WORK INSTRUCTION
Copy every record exactly, and keep the pictures out.

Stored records
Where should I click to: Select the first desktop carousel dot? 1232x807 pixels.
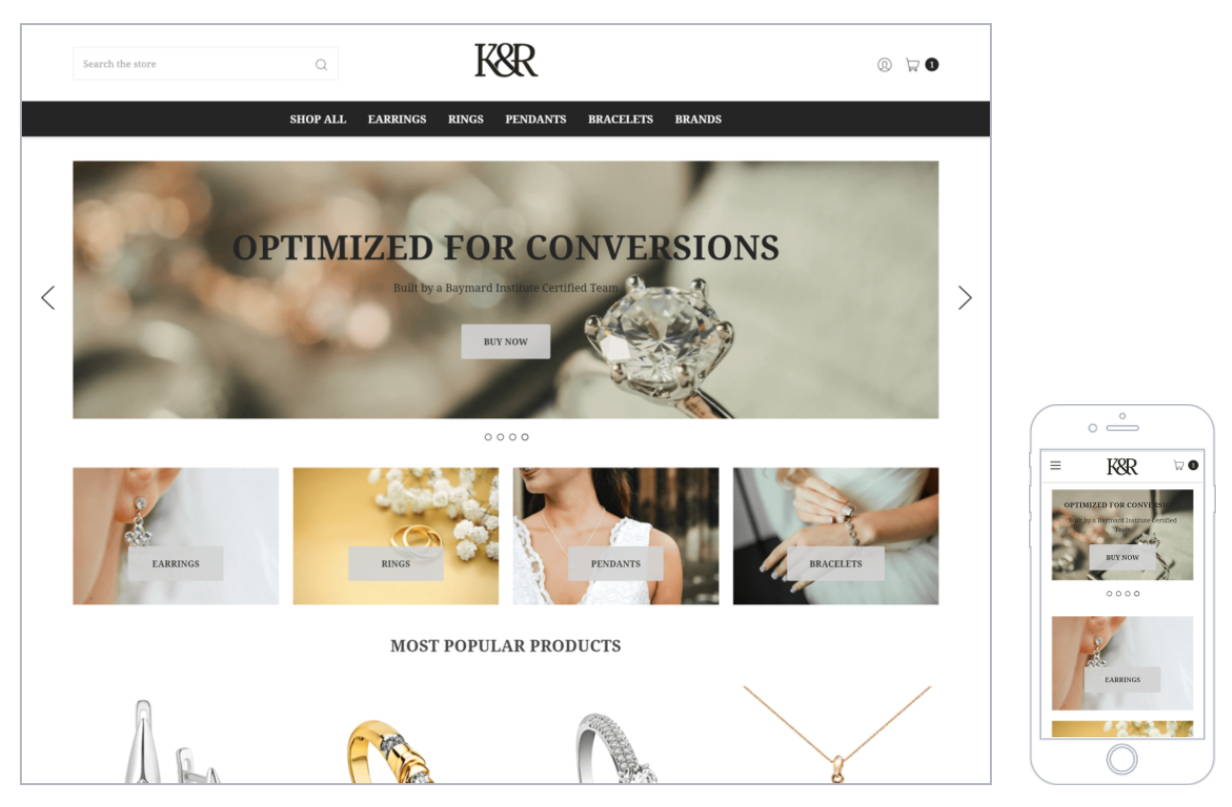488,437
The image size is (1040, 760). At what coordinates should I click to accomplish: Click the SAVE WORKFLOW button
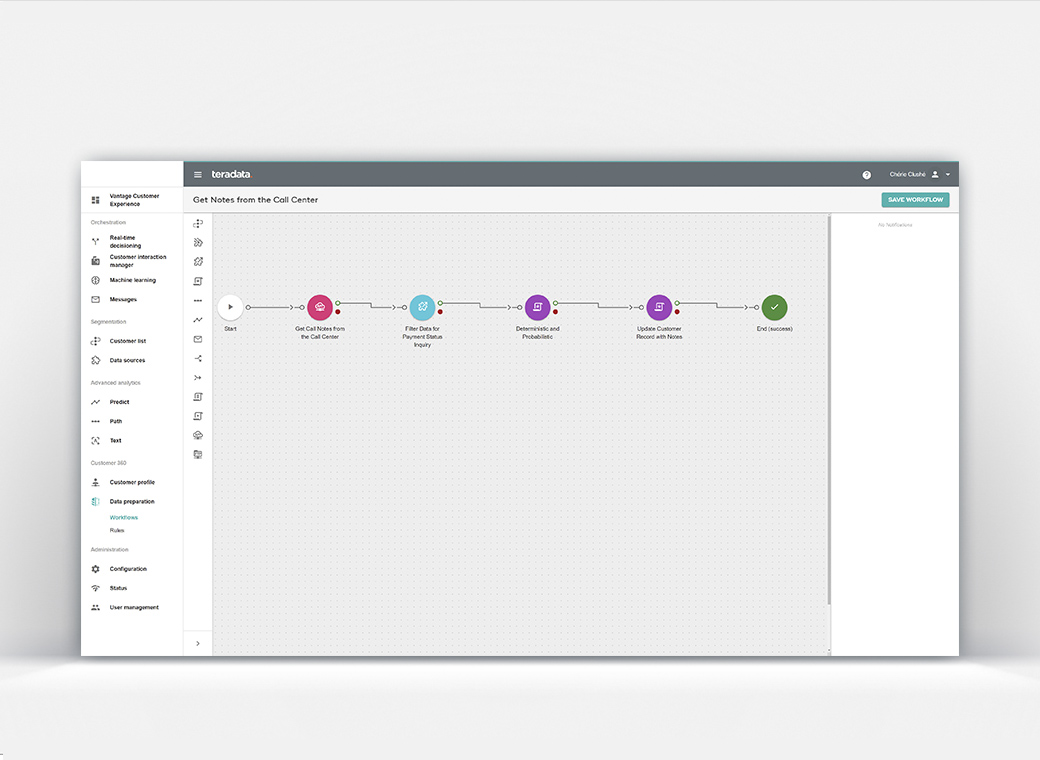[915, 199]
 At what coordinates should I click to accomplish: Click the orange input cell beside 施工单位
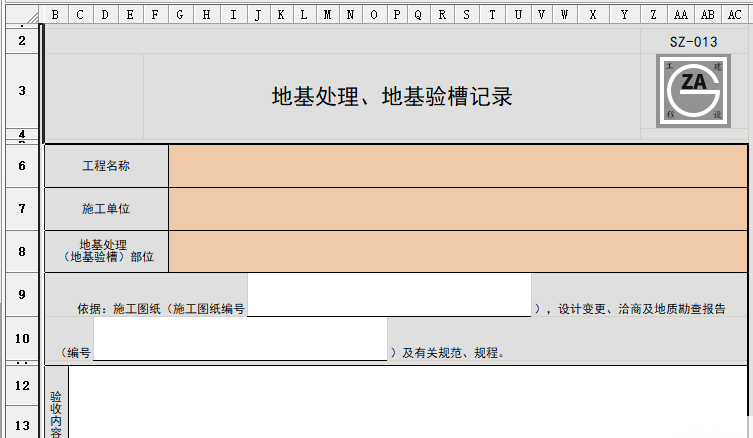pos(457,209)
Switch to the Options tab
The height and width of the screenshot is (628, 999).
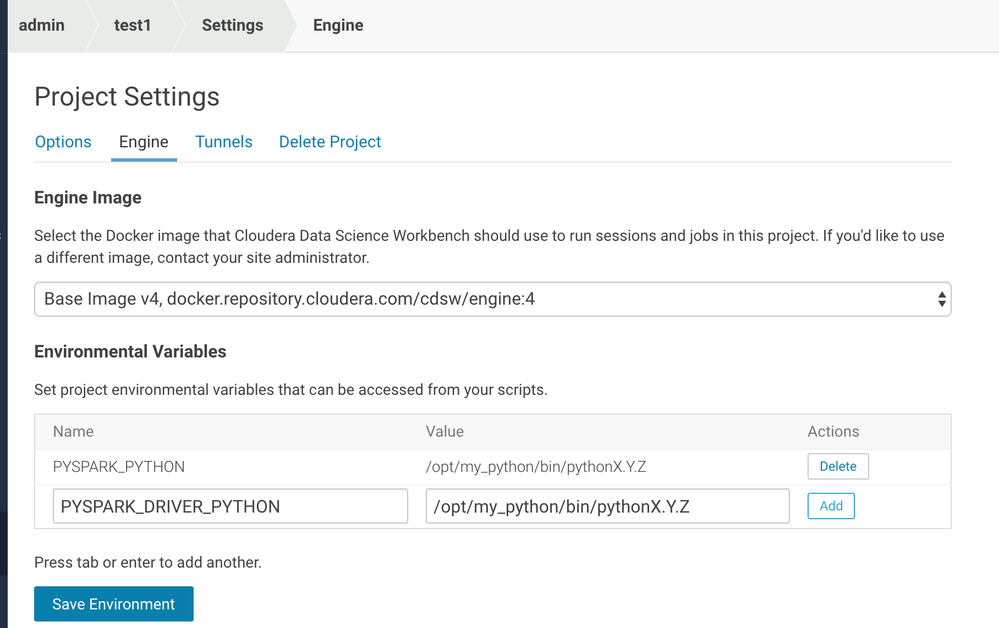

RESPONSE AREA
Where should I click to: Select the first desktop carousel dot? 1232x807 pixels.
488,437
The image size is (1040, 760). At what coordinates should I click to accomplish: Click the SAVE WORKFLOW button
[915, 199]
 At what coordinates should I click to accomplish: Click the orange input cell beside 施工单位
pos(457,209)
Switch to the Options tab
The height and width of the screenshot is (628, 999).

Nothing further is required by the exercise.